Directions for this task:
All lines of the material that contain "screenshot" must be copied out.

Materials provided:
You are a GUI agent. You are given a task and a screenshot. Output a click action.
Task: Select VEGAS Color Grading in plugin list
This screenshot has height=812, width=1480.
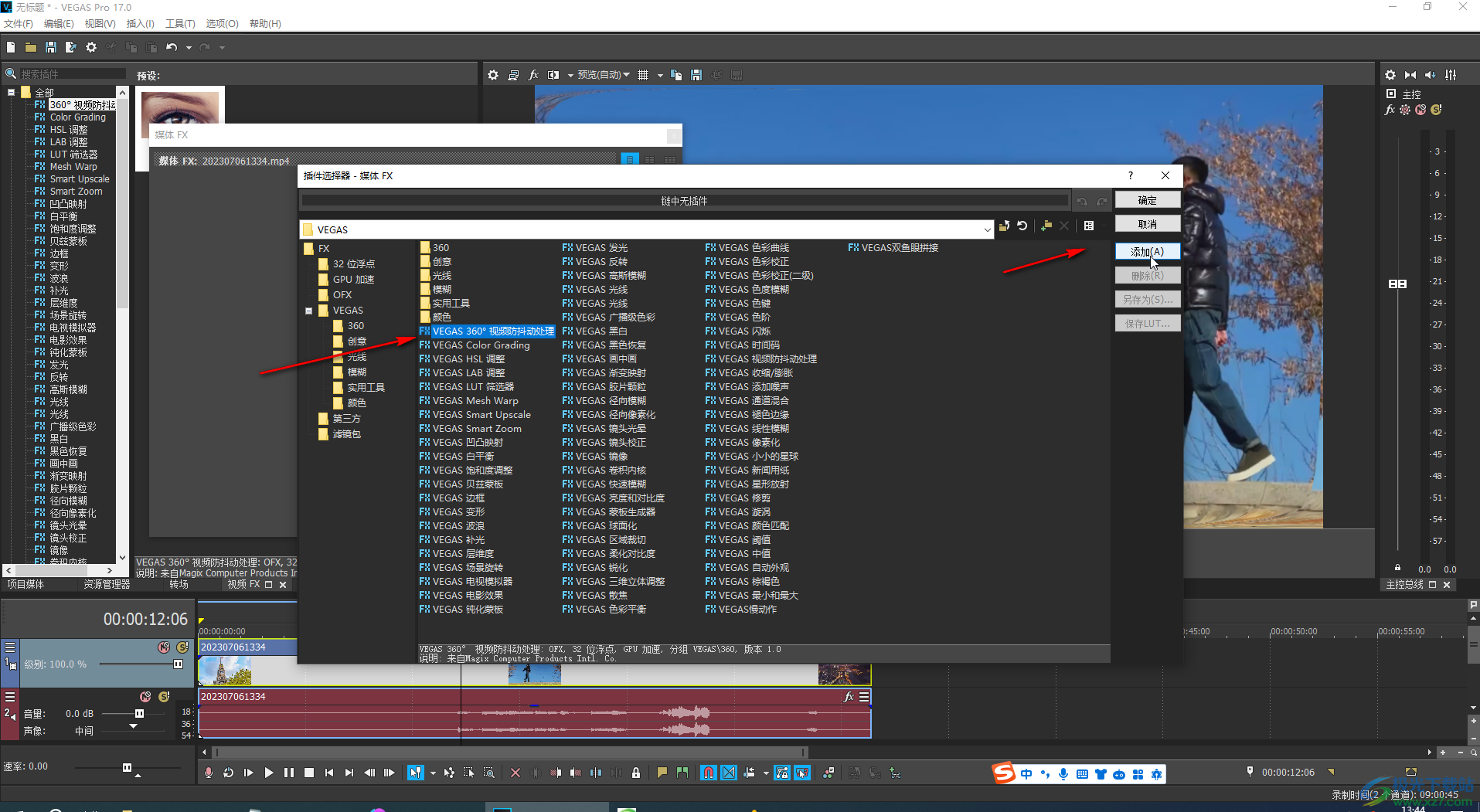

* * *

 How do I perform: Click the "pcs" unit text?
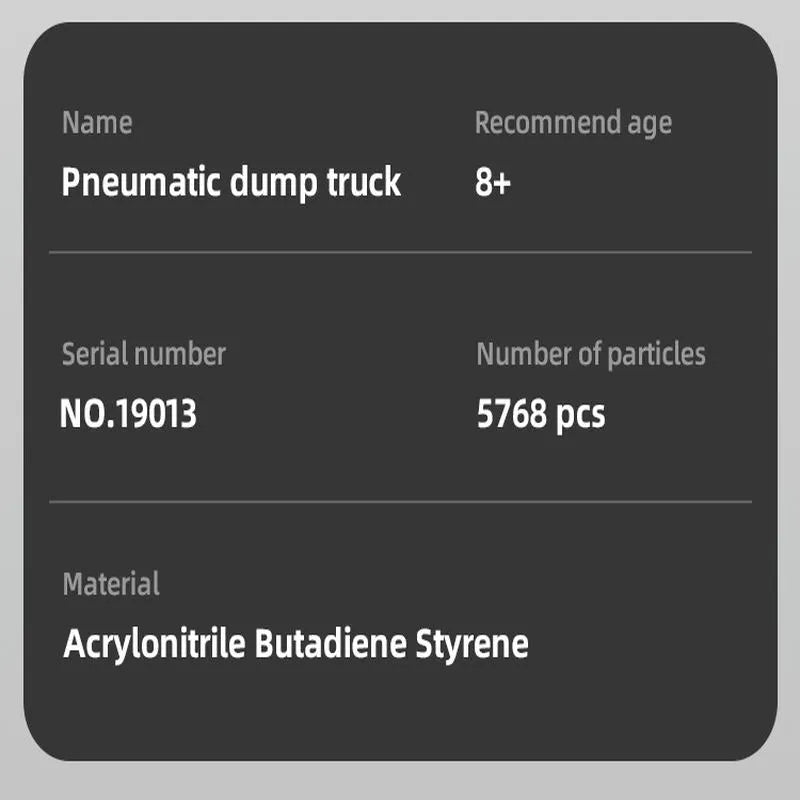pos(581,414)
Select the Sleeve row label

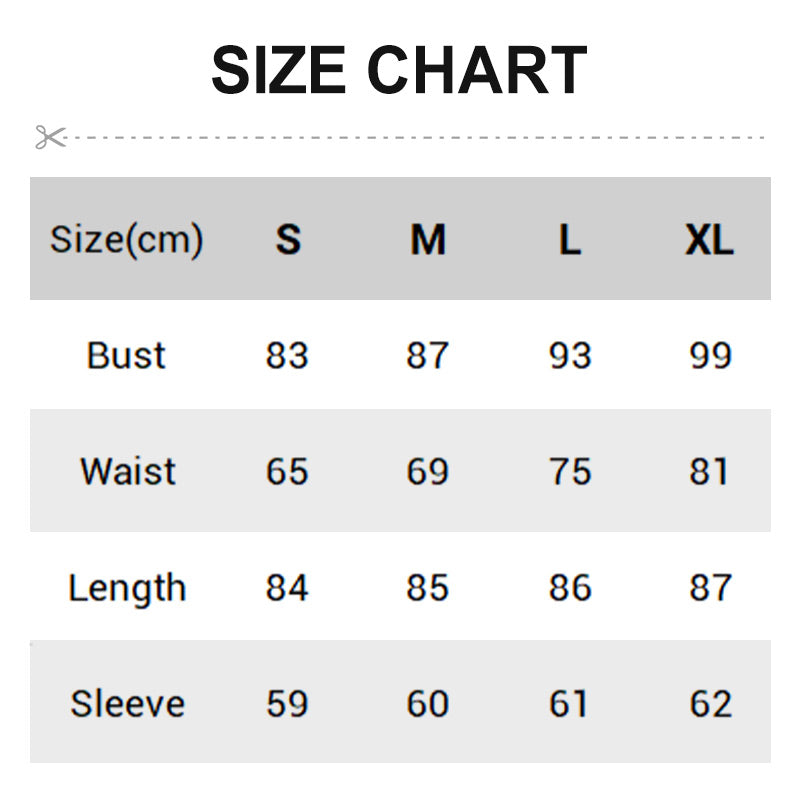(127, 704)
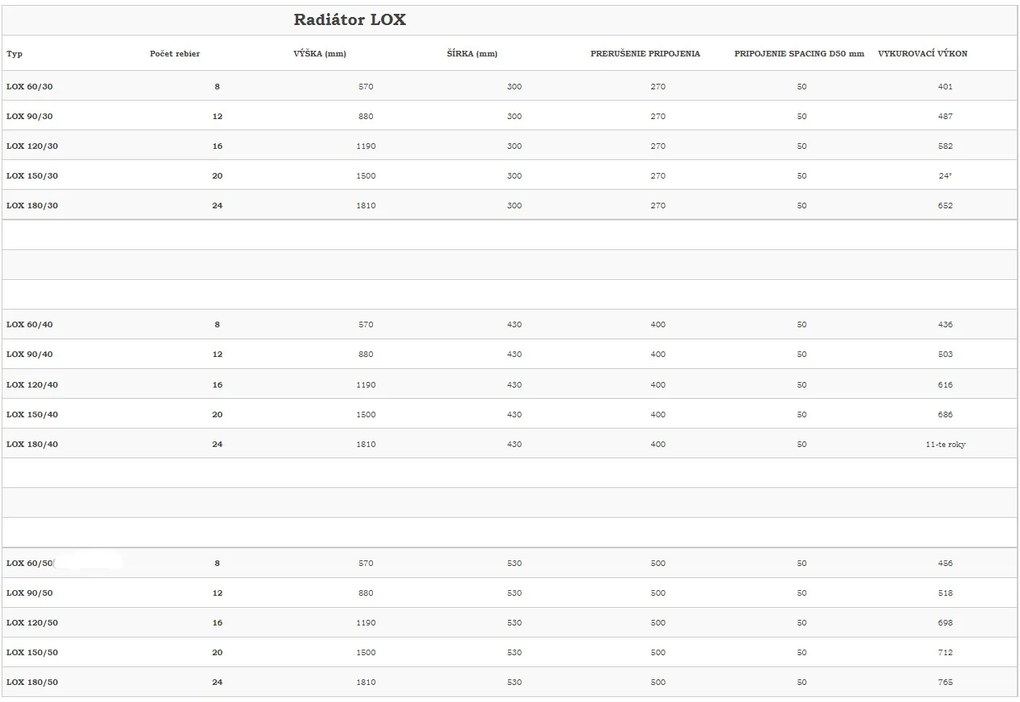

* * *

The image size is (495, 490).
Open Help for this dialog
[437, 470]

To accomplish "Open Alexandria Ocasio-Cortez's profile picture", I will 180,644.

Exercise response:
You are a GUI agent. You are given a task and a screenshot. Output a click action.
This screenshot has height=812, width=1480.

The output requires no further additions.